*** Begin section ***

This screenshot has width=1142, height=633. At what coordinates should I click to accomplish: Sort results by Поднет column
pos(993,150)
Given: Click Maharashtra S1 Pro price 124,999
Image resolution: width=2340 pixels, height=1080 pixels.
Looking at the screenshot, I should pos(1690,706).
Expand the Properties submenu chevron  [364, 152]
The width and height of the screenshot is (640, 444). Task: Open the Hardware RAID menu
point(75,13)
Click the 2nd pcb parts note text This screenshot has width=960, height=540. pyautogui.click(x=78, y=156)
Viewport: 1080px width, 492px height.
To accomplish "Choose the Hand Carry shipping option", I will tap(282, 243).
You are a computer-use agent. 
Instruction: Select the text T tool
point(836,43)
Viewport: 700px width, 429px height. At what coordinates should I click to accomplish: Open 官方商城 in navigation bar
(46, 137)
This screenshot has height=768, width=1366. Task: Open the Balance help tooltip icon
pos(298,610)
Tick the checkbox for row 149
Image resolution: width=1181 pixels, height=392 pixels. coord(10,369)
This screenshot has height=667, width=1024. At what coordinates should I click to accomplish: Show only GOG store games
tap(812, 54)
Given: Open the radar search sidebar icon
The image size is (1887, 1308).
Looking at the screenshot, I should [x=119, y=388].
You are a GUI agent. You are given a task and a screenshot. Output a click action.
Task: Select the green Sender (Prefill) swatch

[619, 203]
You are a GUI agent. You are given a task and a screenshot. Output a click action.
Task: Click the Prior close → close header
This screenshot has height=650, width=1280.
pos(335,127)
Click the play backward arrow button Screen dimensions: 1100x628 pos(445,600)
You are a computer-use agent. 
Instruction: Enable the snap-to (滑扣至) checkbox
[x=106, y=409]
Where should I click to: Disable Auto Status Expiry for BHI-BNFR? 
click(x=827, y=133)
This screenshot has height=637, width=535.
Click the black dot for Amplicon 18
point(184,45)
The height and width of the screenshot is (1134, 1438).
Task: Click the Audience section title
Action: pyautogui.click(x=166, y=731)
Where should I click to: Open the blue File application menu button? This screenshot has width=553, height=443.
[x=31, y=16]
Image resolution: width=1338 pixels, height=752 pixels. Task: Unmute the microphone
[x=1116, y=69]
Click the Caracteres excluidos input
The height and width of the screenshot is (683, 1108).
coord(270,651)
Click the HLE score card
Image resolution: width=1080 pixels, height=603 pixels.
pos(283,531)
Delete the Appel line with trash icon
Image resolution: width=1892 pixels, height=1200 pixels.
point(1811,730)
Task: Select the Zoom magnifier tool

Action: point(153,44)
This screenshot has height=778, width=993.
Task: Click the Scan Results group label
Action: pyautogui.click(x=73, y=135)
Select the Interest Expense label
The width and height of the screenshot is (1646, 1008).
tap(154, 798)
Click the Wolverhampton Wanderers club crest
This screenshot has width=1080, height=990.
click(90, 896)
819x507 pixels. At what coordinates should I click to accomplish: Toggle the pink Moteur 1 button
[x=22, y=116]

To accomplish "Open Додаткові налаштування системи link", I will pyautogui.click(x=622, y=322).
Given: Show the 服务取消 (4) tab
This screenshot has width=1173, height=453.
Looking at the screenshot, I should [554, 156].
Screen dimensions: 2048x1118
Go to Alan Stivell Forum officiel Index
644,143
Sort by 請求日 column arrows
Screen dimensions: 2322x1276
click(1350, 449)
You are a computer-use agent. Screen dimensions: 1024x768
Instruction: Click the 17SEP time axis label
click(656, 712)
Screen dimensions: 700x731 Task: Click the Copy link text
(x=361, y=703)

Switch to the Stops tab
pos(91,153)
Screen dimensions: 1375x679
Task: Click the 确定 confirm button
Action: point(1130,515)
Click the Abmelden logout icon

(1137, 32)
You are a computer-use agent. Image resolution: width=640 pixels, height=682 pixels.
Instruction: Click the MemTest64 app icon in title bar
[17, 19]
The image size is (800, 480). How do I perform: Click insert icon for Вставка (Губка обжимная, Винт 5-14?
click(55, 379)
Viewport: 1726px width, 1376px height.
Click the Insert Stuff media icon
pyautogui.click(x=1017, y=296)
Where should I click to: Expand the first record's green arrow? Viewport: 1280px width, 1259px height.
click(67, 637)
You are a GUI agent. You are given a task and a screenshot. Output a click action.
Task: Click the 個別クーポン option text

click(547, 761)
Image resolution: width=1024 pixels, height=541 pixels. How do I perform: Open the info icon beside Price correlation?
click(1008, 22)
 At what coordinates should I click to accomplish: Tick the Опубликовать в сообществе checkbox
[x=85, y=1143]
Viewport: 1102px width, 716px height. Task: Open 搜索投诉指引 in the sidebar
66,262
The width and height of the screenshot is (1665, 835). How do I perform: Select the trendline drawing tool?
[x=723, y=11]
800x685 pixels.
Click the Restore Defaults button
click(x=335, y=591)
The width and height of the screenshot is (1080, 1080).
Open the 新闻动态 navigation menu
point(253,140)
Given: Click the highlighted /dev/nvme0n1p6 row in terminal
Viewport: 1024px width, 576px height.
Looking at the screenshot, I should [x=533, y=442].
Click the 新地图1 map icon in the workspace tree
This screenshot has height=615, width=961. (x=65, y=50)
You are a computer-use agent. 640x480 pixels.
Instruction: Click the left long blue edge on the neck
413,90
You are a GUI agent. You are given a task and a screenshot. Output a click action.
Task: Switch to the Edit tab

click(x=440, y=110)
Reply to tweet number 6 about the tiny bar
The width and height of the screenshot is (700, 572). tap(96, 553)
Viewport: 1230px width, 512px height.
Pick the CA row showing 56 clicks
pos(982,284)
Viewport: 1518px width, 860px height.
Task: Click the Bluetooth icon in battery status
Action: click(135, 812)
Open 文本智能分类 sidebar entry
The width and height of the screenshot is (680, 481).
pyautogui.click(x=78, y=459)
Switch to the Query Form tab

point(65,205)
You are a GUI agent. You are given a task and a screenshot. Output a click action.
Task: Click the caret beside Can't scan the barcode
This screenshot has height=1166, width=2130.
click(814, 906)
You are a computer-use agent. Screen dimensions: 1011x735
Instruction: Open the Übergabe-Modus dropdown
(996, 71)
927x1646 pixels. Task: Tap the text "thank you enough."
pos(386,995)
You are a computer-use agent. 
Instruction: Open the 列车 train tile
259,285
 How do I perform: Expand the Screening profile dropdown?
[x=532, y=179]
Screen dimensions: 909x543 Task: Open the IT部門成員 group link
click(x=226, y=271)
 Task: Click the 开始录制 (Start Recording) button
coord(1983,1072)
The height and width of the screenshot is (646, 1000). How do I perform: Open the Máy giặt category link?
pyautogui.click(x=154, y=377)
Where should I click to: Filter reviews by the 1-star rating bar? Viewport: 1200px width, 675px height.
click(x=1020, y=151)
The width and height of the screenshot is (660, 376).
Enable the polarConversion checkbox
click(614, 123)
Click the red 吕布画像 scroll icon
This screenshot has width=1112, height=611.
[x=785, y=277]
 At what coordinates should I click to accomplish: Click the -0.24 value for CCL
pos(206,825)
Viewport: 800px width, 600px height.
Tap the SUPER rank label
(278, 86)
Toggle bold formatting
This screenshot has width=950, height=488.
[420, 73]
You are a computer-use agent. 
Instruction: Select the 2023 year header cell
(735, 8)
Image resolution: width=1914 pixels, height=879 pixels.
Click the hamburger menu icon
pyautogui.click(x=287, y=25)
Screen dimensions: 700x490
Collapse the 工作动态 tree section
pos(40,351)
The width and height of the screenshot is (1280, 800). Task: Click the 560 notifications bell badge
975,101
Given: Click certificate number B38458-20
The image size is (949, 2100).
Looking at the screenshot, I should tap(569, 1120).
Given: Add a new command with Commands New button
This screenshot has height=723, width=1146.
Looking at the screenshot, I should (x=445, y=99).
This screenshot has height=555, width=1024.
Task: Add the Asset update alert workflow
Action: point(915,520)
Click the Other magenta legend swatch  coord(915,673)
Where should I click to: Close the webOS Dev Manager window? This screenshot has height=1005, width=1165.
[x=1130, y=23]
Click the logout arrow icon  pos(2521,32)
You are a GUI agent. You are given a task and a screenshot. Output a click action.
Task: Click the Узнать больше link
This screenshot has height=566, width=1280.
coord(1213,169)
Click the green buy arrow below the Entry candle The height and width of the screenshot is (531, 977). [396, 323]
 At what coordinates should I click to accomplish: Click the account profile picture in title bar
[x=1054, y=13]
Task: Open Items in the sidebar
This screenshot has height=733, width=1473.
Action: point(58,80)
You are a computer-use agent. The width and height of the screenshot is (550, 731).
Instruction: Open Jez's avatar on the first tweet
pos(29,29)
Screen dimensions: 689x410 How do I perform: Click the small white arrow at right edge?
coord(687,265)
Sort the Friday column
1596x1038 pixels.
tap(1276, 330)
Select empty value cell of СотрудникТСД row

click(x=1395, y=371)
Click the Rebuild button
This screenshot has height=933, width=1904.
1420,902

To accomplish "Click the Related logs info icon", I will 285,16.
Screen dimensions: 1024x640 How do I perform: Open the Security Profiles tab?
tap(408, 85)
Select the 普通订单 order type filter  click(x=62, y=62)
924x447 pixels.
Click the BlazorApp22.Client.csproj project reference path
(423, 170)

*** End section ***

Taking the line with "Screen dimensions: 689x410" as the first, copy every line through the end of the entries above exactly, with no others.

▶ [Solution to this exercise]
Screen dimensions: 689x410 How do I perform: Click the small white arrow at right edge?
coord(687,265)
Sort the Friday column
1596x1038 pixels.
tap(1276, 330)
Select empty value cell of СотрудникТСД row

click(x=1395, y=371)
Click the Rebuild button
This screenshot has height=933, width=1904.
1420,902

To accomplish "Click the Related logs info icon", I will 285,16.
Screen dimensions: 1024x640 How do I perform: Open the Security Profiles tab?
tap(408, 85)
Select the 普通订单 order type filter  click(x=62, y=62)
924x447 pixels.
Click the BlazorApp22.Client.csproj project reference path
(423, 170)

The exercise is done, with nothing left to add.